-- Start Records shown --

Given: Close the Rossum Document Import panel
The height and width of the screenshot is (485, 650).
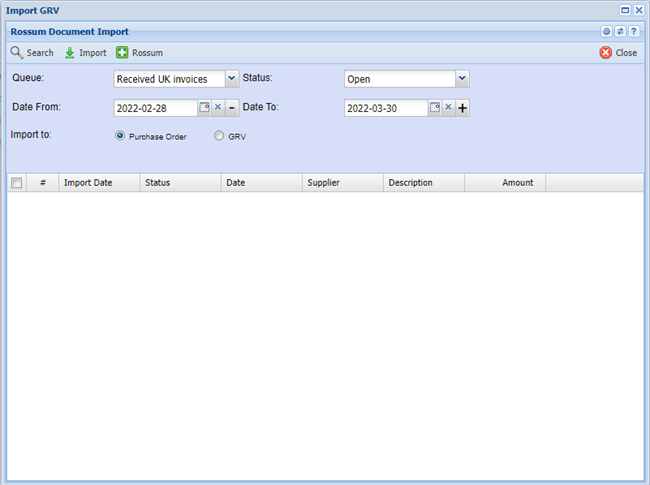Looking at the screenshot, I should point(618,53).
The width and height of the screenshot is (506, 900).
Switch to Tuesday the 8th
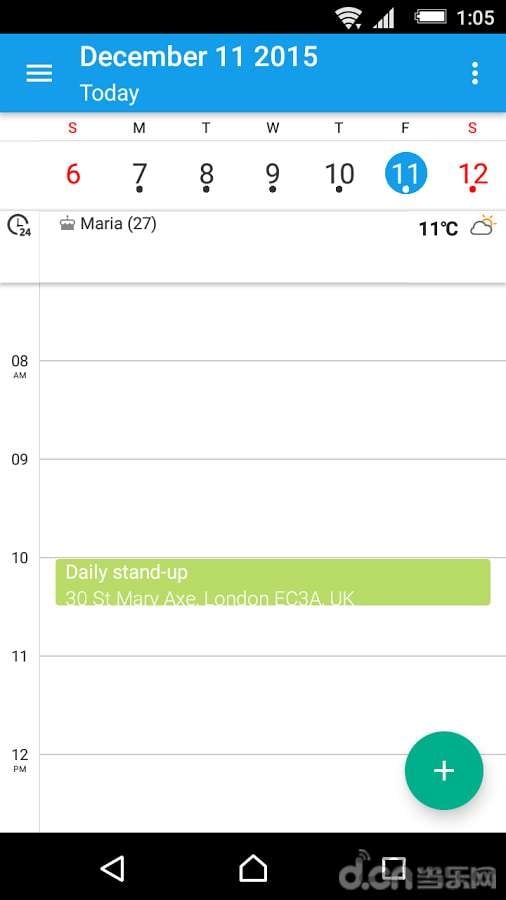tap(206, 175)
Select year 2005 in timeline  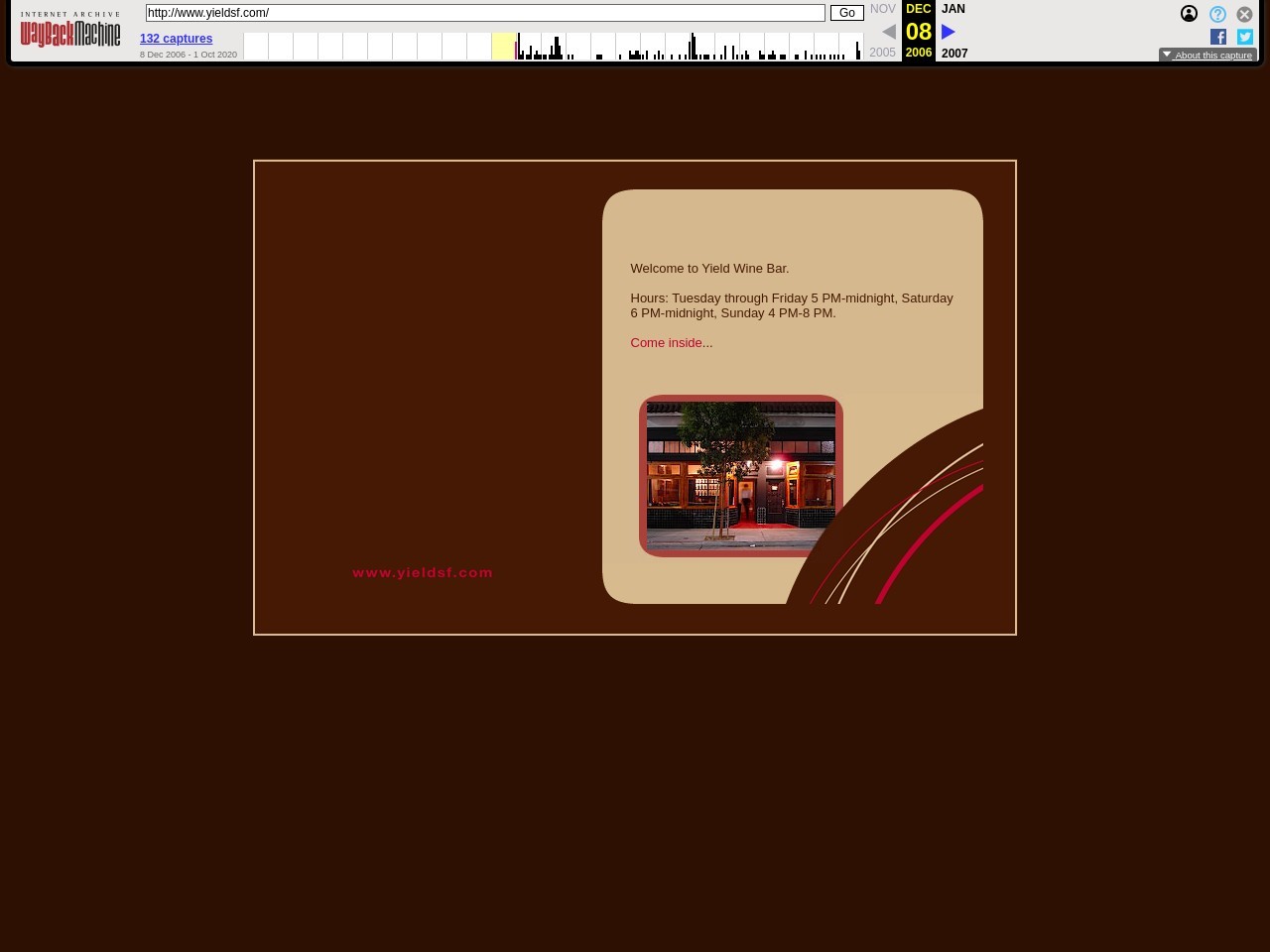882,53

-- End Records shown --

Work to complete: Please pull out every line of the material above that contains the string "height". Letter case counts.

Output:
The height and width of the screenshot is (485, 650).
The width and height of the screenshot is (506, 900).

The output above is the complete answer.